All images will be available as prints for exhibitions in a fine and elegant limited and signed artist's edition, printed on brushed silver aluminum.
You may also like written by Prof. Dr. Rainer Funke:
- Calmness in Sight
- The Power of Design and the Contradictions between Art and Life
- Seduction through the Geometric, the Regular, the Symmetrical
The BMW ensemble is a impressive work of futuristic architecture. It includes the BMW Tower, BMW Welt, BMW Museum, BMW Group Parking Garage and the TRIAS Bridge. BMW Welt is the most visited tourist attraction in Bavaria. In October 2015, eight years after opening, BMW Welt welcomed its 20 millionth visitor.
The BMW four-cylinder, the BMW Tower is BMW's main administrative building in Munich. The building is 101 m high and is located near Munich's Olympic grounds. The BMW Museum is located directly next to the BMW Four-Cylinder, and BMW Welt is opposite. The BMW skyscraper consists of four vertical cylinders arranged next to each other in a cross shape, with each cylinder being divided horizontally once again by pulling back the façade above the center. The building was completed for the 1972 Summer Olympics. The architect was the Austrian Karl Schwanzer, who also designed the BMW Museum.

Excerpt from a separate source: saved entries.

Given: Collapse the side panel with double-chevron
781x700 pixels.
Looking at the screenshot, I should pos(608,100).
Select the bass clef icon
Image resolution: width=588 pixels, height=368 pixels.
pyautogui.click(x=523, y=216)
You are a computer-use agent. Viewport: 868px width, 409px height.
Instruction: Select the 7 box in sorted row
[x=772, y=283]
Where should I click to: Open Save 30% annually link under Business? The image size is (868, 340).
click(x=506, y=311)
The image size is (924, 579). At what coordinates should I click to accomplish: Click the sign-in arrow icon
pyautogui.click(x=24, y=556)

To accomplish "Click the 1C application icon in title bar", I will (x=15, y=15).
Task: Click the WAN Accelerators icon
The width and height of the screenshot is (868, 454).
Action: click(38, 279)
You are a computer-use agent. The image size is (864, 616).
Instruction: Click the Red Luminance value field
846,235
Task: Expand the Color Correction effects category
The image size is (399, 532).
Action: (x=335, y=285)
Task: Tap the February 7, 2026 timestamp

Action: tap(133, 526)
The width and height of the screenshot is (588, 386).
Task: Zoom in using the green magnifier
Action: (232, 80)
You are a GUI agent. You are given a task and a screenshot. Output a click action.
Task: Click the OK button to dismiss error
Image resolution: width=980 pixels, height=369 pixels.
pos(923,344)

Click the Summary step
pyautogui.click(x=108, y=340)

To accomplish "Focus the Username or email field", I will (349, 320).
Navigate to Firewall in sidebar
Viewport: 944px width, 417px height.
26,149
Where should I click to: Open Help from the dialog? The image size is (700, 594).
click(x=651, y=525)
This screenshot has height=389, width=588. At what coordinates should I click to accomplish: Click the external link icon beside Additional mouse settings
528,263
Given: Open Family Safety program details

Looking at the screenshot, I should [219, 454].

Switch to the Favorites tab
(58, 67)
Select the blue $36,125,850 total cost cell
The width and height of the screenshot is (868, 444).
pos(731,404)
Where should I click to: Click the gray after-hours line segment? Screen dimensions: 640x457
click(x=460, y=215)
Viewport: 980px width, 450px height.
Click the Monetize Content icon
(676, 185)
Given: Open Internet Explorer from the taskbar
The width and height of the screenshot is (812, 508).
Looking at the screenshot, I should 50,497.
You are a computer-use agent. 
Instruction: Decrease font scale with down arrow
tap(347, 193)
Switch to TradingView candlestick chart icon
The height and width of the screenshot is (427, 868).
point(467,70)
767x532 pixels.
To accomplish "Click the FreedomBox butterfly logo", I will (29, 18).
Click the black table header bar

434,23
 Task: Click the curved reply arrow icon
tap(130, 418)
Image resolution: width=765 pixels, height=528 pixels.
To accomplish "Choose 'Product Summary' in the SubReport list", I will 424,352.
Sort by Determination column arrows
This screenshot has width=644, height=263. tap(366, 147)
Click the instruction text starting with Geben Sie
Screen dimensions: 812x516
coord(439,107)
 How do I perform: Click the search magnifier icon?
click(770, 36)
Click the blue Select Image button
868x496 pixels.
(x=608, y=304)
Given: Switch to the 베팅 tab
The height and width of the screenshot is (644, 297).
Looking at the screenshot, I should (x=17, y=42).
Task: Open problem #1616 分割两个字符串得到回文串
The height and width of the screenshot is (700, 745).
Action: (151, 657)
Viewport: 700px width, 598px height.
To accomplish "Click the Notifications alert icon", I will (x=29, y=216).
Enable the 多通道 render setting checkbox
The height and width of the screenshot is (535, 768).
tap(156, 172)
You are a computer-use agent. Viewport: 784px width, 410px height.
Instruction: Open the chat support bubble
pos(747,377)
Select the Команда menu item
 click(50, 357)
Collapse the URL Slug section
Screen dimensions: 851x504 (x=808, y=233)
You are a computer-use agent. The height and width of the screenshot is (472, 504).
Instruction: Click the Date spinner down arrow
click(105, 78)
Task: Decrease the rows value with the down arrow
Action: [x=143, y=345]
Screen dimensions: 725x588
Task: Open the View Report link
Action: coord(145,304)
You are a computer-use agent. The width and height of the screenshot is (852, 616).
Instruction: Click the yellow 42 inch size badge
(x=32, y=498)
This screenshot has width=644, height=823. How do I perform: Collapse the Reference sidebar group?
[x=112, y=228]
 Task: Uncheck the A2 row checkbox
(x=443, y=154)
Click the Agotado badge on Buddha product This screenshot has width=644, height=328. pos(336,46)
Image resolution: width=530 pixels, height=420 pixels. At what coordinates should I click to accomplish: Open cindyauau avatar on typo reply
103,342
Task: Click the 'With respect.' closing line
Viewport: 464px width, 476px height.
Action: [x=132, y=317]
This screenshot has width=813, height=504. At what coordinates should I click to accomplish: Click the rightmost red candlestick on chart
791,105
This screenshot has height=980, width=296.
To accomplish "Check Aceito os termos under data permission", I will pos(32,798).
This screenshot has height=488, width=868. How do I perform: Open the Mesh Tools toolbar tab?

The BMW Welt in Munich was built in 2007 on a site of around 25,000 m². The 28 m high building with seven levels was constructed with a maximum length of 180 m and a minimum width of 130 m by the architect Coop Himmelb(l)au, from Vienna. At the double cone, a bridge at a height of 7.5 m connects the building with the BMW Museum and the BMW plant grounds.
The BMW Museum opened in 1973 shortly after the Summer Olympics. The silver futuristic building has a circular footprint of 20 meters in diameter and a flat roof of about 40 meters. An oversized BMW logo is on the flat roof. The listed circular museum building, the so-called bowl with the neighboring low-rise building, stands directly next to the BMW high-rise and is the symbol of the BMW Museum.
The listed BMW Group Parking Garage designed by Karl Schwanzer is for 1600 vehicles and fits harmoniously into the ensemble of BMW buildings in Munich.
With a length of almost 93 m, the so-called TRIAS Bridge in Munich leads over Lerchenauer Straße and thus connects BMW Welt with the BMW Museum and the BMW high-rise building opposite. The bridge is part of the overall architectural concept of the architectural firm Coop Himmelb(l)au.